→ **Objective**:
Copy out the rows below word for word, everything from the line containing "In order to click on 'Jobs'" down to the line containing "the 'Orders' icon", including both of those lines.

- - - - -

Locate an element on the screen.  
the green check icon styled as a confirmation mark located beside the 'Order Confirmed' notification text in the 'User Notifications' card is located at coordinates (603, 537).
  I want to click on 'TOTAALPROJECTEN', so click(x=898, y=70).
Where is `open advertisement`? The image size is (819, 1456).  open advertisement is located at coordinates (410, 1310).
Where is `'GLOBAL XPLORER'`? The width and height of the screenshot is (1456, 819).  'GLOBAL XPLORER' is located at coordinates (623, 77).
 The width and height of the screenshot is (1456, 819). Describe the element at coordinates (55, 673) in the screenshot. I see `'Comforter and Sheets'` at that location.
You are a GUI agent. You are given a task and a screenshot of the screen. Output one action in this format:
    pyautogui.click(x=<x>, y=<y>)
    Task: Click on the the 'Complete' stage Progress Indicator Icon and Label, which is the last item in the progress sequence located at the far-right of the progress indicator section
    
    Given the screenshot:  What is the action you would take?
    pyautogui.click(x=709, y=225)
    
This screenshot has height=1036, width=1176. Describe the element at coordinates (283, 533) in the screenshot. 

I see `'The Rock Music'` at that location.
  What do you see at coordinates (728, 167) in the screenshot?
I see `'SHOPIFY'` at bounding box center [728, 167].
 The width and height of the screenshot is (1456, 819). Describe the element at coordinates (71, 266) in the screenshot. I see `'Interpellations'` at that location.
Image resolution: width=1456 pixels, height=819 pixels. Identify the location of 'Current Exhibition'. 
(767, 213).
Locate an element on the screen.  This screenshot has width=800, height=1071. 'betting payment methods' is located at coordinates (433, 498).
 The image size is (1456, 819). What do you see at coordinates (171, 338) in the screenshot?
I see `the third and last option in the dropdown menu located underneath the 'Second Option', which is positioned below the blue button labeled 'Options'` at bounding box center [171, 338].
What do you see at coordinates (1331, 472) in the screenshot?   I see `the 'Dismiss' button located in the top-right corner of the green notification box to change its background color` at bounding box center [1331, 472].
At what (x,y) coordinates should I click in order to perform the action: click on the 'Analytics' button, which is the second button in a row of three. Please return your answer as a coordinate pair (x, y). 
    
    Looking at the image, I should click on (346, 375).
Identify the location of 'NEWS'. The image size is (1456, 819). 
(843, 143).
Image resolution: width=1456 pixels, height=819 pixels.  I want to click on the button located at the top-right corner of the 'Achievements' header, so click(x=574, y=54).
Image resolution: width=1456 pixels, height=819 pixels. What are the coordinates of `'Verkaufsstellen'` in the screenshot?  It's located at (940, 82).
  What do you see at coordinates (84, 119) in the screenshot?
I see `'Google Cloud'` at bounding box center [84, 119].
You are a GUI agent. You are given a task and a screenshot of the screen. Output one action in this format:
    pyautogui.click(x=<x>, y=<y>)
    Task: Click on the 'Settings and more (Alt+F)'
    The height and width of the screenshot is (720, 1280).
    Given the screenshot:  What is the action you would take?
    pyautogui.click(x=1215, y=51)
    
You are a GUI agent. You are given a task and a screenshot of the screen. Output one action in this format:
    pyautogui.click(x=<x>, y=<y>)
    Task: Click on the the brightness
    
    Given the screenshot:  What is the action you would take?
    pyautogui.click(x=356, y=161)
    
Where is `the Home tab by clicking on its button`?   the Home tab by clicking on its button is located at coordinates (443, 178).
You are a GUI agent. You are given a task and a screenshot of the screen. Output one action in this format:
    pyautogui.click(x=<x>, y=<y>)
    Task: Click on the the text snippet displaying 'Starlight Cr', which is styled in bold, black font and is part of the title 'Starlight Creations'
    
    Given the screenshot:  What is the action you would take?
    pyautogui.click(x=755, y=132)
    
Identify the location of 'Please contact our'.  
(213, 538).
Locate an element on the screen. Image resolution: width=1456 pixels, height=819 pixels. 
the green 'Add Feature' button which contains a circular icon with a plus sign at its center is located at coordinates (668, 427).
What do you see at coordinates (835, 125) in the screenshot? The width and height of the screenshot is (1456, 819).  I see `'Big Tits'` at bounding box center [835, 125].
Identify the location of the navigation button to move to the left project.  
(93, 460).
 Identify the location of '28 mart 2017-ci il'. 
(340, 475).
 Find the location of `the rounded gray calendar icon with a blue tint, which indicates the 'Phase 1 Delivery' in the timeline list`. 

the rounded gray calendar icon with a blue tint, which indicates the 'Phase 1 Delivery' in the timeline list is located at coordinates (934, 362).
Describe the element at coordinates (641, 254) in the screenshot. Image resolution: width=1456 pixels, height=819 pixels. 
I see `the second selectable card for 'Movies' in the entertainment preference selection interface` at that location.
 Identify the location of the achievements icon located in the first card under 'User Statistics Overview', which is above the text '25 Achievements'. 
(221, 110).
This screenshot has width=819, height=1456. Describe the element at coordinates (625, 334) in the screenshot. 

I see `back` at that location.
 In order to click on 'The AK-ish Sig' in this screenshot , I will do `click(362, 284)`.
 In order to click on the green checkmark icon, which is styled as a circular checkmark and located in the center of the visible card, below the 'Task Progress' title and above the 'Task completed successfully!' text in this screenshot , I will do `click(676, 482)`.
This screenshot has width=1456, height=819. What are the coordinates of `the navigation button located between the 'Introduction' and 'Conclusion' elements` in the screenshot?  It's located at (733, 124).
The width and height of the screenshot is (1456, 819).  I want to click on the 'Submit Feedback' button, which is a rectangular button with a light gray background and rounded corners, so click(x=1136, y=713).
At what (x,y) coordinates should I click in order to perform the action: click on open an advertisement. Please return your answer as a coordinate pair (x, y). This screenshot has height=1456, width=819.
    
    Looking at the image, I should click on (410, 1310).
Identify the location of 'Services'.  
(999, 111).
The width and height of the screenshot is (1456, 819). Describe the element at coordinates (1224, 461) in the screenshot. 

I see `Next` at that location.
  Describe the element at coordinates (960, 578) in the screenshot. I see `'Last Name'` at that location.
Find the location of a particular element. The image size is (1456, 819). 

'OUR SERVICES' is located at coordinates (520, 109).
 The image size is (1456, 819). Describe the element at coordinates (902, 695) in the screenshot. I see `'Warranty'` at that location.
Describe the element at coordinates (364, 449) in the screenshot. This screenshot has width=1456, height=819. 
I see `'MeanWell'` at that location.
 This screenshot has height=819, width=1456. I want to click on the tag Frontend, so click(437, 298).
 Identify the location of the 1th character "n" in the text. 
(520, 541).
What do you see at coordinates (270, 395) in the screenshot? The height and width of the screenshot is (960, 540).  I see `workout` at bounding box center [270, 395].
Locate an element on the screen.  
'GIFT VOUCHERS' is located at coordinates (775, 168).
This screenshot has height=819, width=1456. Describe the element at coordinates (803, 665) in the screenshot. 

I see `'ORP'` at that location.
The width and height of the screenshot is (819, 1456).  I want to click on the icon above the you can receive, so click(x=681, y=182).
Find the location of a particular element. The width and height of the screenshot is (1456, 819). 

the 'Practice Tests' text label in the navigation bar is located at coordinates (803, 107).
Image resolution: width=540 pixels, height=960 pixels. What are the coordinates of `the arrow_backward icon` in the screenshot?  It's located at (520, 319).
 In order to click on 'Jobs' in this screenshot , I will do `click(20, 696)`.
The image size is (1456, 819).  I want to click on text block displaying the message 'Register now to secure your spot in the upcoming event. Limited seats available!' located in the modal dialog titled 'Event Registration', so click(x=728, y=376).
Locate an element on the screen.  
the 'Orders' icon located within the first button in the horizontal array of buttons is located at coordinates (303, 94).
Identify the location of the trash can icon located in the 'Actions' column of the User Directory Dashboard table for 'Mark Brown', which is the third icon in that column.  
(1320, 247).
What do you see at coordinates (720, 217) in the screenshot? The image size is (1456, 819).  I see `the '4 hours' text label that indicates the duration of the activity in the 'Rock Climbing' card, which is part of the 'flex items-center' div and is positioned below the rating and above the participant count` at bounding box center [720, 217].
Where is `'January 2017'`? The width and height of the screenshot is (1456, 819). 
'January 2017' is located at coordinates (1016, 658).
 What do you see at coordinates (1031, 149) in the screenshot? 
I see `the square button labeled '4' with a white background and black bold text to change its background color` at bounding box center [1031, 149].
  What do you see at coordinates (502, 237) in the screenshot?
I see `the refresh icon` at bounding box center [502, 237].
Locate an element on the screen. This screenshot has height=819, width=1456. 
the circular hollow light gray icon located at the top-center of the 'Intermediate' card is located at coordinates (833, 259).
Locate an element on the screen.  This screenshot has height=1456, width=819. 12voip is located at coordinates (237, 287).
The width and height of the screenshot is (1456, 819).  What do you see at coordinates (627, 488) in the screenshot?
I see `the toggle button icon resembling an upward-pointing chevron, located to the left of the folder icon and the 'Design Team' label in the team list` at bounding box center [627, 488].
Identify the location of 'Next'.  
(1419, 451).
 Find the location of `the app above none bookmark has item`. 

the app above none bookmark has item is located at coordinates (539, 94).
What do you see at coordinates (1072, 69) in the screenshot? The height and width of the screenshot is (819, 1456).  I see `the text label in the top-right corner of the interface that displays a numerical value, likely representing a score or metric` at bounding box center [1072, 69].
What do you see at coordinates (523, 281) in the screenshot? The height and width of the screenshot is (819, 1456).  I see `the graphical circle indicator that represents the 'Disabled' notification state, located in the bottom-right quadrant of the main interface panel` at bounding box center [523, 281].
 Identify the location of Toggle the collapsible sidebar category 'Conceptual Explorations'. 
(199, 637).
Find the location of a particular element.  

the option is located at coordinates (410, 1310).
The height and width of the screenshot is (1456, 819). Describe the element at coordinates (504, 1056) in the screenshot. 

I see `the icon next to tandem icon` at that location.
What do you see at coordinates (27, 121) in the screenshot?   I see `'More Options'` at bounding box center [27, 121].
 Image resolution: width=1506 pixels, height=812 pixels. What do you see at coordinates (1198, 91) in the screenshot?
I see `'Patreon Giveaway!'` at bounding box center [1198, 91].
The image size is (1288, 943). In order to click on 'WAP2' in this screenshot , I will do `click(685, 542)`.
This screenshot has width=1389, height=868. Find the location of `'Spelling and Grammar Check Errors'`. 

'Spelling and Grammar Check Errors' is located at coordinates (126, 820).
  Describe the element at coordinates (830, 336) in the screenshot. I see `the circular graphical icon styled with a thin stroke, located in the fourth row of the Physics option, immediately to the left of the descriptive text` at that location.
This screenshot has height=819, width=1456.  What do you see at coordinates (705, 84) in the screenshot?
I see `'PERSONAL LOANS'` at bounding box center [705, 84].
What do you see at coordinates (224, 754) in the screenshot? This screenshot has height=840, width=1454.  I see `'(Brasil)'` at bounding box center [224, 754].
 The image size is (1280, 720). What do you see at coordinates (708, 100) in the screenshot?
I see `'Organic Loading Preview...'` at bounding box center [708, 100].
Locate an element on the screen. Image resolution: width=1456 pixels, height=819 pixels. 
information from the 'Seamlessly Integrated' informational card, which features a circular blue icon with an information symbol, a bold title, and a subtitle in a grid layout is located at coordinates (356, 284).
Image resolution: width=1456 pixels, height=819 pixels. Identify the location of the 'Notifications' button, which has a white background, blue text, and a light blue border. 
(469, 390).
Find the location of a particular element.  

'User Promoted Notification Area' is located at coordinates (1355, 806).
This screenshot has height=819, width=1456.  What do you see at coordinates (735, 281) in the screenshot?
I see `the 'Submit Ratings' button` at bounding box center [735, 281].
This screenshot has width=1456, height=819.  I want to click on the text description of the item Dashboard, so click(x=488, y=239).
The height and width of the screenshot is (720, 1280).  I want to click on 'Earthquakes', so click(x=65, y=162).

- - - - -

→ **Output**:
 In order to click on 'Jobs' in this screenshot , I will do `click(20, 696)`.
The image size is (1456, 819).  I want to click on text block displaying the message 'Register now to secure your spot in the upcoming event. Limited seats available!' located in the modal dialog titled 'Event Registration', so click(x=728, y=376).
Locate an element on the screen.  
the 'Orders' icon located within the first button in the horizontal array of buttons is located at coordinates (303, 94).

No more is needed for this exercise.